> _Aim of the exercise_:
Of the lines listed below, return exactly those that run from the line containing "Platter (474, 2495)" through the line containing "Νίκη με ανατροπή", both included.

> _Input_:
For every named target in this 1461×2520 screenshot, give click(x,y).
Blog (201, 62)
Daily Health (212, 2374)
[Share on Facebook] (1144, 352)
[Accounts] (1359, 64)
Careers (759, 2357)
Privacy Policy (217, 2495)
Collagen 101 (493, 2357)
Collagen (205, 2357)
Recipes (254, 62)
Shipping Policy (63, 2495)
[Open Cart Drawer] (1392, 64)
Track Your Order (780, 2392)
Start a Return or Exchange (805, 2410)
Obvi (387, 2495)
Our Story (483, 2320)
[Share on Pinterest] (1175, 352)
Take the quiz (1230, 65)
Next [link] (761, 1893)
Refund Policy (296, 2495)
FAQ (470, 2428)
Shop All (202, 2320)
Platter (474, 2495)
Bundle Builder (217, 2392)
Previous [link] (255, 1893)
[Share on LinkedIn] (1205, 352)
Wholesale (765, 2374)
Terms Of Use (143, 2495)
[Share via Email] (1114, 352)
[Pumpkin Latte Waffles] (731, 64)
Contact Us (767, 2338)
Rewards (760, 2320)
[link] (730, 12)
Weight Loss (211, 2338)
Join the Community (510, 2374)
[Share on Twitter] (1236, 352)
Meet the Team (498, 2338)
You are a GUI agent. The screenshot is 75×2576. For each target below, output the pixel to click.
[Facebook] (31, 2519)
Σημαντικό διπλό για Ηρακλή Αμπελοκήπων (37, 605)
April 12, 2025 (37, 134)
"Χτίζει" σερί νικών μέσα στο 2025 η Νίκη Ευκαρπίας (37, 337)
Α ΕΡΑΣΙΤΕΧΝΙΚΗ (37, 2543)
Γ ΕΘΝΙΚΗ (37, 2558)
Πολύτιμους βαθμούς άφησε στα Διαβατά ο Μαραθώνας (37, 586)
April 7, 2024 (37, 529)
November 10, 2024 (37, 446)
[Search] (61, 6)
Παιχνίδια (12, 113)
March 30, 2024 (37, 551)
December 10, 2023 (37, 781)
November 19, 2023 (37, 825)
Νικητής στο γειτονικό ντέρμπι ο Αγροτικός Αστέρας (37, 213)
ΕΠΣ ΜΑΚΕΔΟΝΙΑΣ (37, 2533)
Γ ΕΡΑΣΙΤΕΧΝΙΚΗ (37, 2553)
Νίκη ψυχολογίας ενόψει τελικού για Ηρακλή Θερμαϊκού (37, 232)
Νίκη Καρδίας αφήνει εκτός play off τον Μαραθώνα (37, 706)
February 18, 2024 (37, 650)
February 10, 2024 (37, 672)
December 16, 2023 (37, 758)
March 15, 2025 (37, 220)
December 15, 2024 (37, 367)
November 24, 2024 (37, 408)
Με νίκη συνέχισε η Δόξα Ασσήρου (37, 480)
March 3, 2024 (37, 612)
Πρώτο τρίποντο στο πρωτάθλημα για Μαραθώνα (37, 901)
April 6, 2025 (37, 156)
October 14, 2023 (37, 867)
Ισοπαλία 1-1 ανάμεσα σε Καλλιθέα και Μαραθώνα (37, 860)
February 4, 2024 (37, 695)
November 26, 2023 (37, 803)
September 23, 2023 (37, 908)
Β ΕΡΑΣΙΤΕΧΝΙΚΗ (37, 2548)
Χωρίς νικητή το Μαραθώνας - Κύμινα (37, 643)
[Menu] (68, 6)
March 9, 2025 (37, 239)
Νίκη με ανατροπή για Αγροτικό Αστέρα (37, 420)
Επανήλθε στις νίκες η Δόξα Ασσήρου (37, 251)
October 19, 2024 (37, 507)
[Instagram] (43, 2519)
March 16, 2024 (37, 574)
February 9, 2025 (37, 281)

> _Result of this exercise_:
Platter (474, 2495)
Bundle Builder (217, 2392)
Previous [link] (255, 1893)
[Share on LinkedIn] (1205, 352)
Wholesale (765, 2374)
Terms Of Use (143, 2495)
[Share via Email] (1114, 352)
[Pumpkin Latte Waffles] (731, 64)
Contact Us (767, 2338)
Rewards (760, 2320)
[link] (730, 12)
Weight Loss (211, 2338)
Join the Community (510, 2374)
[Share on Twitter] (1236, 352)
Meet the Team (498, 2338)
You are a GUI agent. The screenshot is 75×2576. For each target below, output the pixel to click.
[Facebook] (31, 2519)
Σημαντικό διπλό για Ηρακλή Αμπελοκήπων (37, 605)
April 12, 2025 (37, 134)
"Χτίζει" σερί νικών μέσα στο 2025 η Νίκη Ευκαρπίας (37, 337)
Α ΕΡΑΣΙΤΕΧΝΙΚΗ (37, 2543)
Γ ΕΘΝΙΚΗ (37, 2558)
Πολύτιμους βαθμούς άφησε στα Διαβατά ο Μαραθώνας (37, 586)
April 7, 2024 (37, 529)
November 10, 2024 (37, 446)
[Search] (61, 6)
Παιχνίδια (12, 113)
March 30, 2024 (37, 551)
December 10, 2023 (37, 781)
November 19, 2023 (37, 825)
Νικητής στο γειτονικό ντέρμπι ο Αγροτικός Αστέρας (37, 213)
ΕΠΣ ΜΑΚΕΔΟΝΙΑΣ (37, 2533)
Γ ΕΡΑΣΙΤΕΧΝΙΚΗ (37, 2553)
Νίκη ψυχολογίας ενόψει τελικού για Ηρακλή Θερμαϊκού (37, 232)
Νίκη Καρδίας αφήνει εκτός play off τον Μαραθώνα (37, 706)
February 18, 2024 (37, 650)
February 10, 2024 (37, 672)
December 16, 2023 (37, 758)
March 15, 2025 (37, 220)
December 15, 2024 (37, 367)
November 24, 2024 (37, 408)
Με νίκη συνέχισε η Δόξα Ασσήρου (37, 480)
March 3, 2024 (37, 612)
Πρώτο τρίποντο στο πρωτάθλημα για Μαραθώνα (37, 901)
April 6, 2025 (37, 156)
October 14, 2023 (37, 867)
Ισοπαλία 1-1 ανάμεσα σε Καλλιθέα και Μαραθώνα (37, 860)
February 4, 2024 (37, 695)
November 26, 2023 (37, 803)
September 23, 2023 (37, 908)
Β ΕΡΑΣΙΤΕΧΝΙΚΗ (37, 2548)
Χωρίς νικητή το Μαραθώνας - Κύμινα (37, 643)
[Menu] (68, 6)
March 9, 2025 (37, 239)
Νίκη με ανατροπή για Αγροτικό Αστέρα (37, 420)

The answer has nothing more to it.